##### Recorded information #####

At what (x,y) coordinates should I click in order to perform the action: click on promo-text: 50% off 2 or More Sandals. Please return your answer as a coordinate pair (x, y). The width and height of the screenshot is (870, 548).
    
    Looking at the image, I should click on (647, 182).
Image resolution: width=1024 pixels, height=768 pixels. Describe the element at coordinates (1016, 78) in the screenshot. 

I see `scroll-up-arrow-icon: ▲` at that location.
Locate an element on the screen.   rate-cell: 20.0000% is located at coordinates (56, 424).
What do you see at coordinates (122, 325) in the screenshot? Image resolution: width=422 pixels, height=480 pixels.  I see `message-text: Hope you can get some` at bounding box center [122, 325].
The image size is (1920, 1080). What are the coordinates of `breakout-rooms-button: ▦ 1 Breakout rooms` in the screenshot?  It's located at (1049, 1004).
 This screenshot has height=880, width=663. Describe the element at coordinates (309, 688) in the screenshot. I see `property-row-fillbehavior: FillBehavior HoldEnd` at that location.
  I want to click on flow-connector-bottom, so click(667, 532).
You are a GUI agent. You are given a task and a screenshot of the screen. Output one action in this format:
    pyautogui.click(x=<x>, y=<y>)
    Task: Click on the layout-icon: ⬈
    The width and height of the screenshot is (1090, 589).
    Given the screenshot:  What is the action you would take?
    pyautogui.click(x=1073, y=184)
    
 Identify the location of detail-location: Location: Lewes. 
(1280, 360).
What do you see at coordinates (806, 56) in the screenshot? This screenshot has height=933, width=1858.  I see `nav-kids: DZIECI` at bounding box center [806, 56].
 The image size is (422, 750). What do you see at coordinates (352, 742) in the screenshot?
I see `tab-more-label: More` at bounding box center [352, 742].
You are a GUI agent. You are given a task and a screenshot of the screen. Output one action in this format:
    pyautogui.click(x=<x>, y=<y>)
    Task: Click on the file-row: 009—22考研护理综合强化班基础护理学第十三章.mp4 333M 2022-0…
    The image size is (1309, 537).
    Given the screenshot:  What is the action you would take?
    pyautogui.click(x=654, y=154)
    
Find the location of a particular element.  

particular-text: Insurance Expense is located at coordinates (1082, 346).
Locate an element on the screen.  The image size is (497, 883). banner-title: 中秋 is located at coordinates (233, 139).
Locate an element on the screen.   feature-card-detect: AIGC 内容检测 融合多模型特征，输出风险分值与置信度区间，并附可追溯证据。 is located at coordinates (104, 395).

#####

Your task: Give the number of lines in the entries above that contain the string "pyautogui". Reply with the number alone.

The answer: 4